For Michigan train passengers en route to or from Chicago, years of patience amid myriad delays and congestion in the nation’s most clogged rail corridor might finally be paying off.
Michigan rail leaders last week cheered news the federal government had awarded Indiana $71.3 million to reduce congestion along nearly 30 miles of track between Porter, Ind., and the Illinois border.
The money, announced last week, will be used to reconfigure tracks along the stretch and upgrade signals, among other improvements. The project is expected to begin this spring, with a 20-month construction period, according to the Federal Railroad Administration.
“This is good news for Michigan travelers,” said Janet Foran, spokeswoman for the Michigan Department of Transportation.
“Of course,” she added, “it will mean some delays as the work goes on, but overall, it’s really going to improve the rail infrastructure and it’s really just what we need to keep a very solid rail system.”
Michigan transportation administrators for years have worked to improve the state’s three rail lines that run to and from Chicago: the Pere Marquette train in Grand Rapids, the Wolverine train in Pontiac and the Blue Water train in Port Huron.
Critics long have held the trains need to run more frequently than the once-a-day schedule on Pere Marquette and Blue Water and delay issues on thrice-daily Wolverine to keep up with competing transit options, such as buses and driving.
Joseph P. Schwieterman, director of DePaul University’s Chaddick Institute for Metropolitan Development, told MLive.com in June that Amtrak’s trains from Michigan had been beleaguered by delays and infrequent service for years.
“You really need four to five daily departures to allow people to integrate other transportation into their lives,” said Schwieterman, who was speaking in the context of the low-cost Megabus service rolling out a new Michigan route. “One train a day is a mere skeletal service, and there’s also punctuality problems.”
Even the news announced last week comes with caveats, said Tim Hoeffner, director of MDOT’s Office of Rail.
The track upgrades from the $71.3 million “are not going to take and reduce the travel time either for freight or passengers of any significance here,” Hoeffner said.
“I would characterize these improvements as more of a traveler integrity improvements,” he said. “They’re going to eliminate delays.”
Still, Hoeffner said, the track reconfiguration is part of a much larger effort to reduce delays for freight and passenger rail in the Midwest Corridor.
Congestion in the Chicago area is so great, in fact, that it’s been blamed for slowing the entire country down in terms of efficiently moving freight rail.
Earlier this summer, Chicago transit authorities approved a $93 million contract for a controversial project for what has been called the “Englewood flyover,” according to the Chicago Tribune.
The project, which tops $141 million total, is expected to separate passenger and freight rail tracks to further reduce congestion and move trains more efficiently, Hoeffner said.
“We’re starting to whittle away at a lot of the big nuggets that are causing some problems for freight and passenger (rail) today,” Hoeffner said. “And anything from a freight standpoint, anything that we can do to improve the flow of traffic, rail traffic to and from and through Chicago is a benefit to Michigan.”
What’s more, Michigan is heading up a $4 million study into high-speed rail along the corridor.
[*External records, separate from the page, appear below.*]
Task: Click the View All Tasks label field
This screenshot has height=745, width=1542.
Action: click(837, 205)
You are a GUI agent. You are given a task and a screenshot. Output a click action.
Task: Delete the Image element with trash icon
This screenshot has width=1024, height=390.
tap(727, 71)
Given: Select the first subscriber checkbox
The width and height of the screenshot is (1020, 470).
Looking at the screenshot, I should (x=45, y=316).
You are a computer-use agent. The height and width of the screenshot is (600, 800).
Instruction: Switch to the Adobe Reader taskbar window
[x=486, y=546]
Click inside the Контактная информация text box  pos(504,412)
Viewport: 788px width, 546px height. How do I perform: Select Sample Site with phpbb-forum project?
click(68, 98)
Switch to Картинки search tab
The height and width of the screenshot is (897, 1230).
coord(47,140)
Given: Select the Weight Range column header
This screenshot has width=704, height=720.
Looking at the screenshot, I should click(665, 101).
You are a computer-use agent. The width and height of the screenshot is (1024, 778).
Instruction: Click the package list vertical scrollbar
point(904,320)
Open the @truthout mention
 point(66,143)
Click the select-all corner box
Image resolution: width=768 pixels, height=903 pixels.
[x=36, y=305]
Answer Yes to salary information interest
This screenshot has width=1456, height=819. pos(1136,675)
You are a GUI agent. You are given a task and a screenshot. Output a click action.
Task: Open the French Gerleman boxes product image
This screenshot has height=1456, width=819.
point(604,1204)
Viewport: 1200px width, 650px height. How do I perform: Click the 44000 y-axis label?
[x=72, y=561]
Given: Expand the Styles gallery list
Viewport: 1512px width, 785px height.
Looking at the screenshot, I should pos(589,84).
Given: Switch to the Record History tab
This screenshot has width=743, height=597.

The state, along with Indiana, Illinois and Norfolk Southern Railways, contributed $200,000 to the study, and last week held public hearings on the project in Illinois and Indiana.
Such hearings are scheduled for next week in Dearborn and Kalamazoo, and will be used to produce an environmental impact statement about the project.
Hoeffner said the state still is in the process of acquiring and upgrading a stretch of Norfolk Southern tracks between Dearborn and Porter, Ind., with the intention of adding it to the Midwest’s budding high-speed rail network.
Bullet trains already are authorized to run between Kalamazoo and Porter, Ind., but congestion beyond that point all but renders them ineffective.
What’s more, it will take around three years to get all necessary work done on the stretch, Hoeffner said.
“Right now, there’s not a lot of freight on this line, and that’s why Norfolk Southern is selling it,” Hoeffner said. “But we think if we improve the line for passenger service, when the line is upgraded and stabilized and improved, then we’ll open up a lot more potential for businesses to relocate on the line.”
From Amtrak’s standpoint, the time it will take to move these projects forward will pay itself off in spades.
“This will help relieve some of that congestion, and give our trains and some of the freight trains more room to maneuver,” said Amtrak spokesman Marc Magliari.
But, much like the patience that got train riders to this point, it will take more waiting for results to become apparent, Hoeffner said.
“We’ll get benefits right away, but to be able to gauge whether you’re going to sustain those benefits or whether they’re a fluke” remains questionable, he said.